Thinking Digitally

May 26, 2021 | Creative Communication
Tridiv das

"I find myself out of place, often!" Thomas Said the last time we met. His wrinkled face tells us about the illustrious and long journey of his career. Thomas is one of those professionals overwhelmed with the "digital" buzzword. Digitalscape looks confusing if you view it through its technical languages and versions. However, if you explore it to do something meaningful, you can make it. For example, today's cars have evolved technologically, and there is no way you can learn how to make or fix the car, but you are still in the driving seat. You can choose where you want to go with it.

My digital journey started as a "fun project" in 2000 with online yellow pages. The idea was simple, how can we make all the information available on yellow pages online so that everyone could use it. As far as I can recall, back in the days, the internet was slow (56kpbs), and its penetration was limited, so we dropped the idea of pitching it to an investor, but we were young. People of my generation were still getting accustomed to online chat rooms and configuring official email- Netscape.

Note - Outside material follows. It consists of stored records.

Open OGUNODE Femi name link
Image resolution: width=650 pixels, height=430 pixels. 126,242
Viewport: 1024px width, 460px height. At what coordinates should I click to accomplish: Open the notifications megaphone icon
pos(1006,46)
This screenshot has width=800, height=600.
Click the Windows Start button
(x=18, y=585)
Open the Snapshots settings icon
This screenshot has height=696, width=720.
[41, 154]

To be a digital thinker, you don't need to know any of its languages like JAVA, C++, HTML, PYTHON or understand the various configurations of a server and its operating system. What matters is your understanding of why and where to use digital technology? Like any other technology, digital technologies are applied to do three things,

  1. Solve a problem - just like my idea of online yellow pages.
  2. To reduce human effort- make it easier, like online shopping.
  3. To deliver an experience - like the OTT platforms.

If you notice our world, it gives a fair idea about how digital technologies have enabled us. Digital technologies will continue to play a pivoting role in the future, so "digital thinking and thinkers" will be valuable. Imagine what would have happened if we didn't have digital conferencing solutions. The Pandemic not only accelerated the digital transformation, and it has guided us to discover gaps- "problem statements".

One such unique gap we discovered through one of our consulting projects at Creative Factor. Our client overtly relayed on one-to-one sales meetings to drive their sales funnel. With lockdowns imposed across the country and world, business meetings came to an abrupt halt. Many organisations found their sales team largely ineffective. It was an excellent opportunity for us. Our eureka moment happened when we realised that the company website is a valuable real estate and has visitors. So we began thinking about how to integrate online marketing, video conferencing, and sales presentation. And that is precisely what we did. We hosted several thought leadership webinars, social and online advertising to drive more traffic to the website. We changed the communication style to conversational. We also included sales videos for every category as if the sales team is right there. It featured their sales team for authenticity and human touch. We added new tools that schedule meetings with the sales team from the website and even have video conferencing with just a button click.

My understanding of the digital world is theoretical, and I have invested my time learning about these technologies. I focus on how digital technologies are deployed or what more can we expect from these platforms. I believe that our career had begun with skills, we've grown with our knowledge, and now is the time to excel with 'digital' wisdom.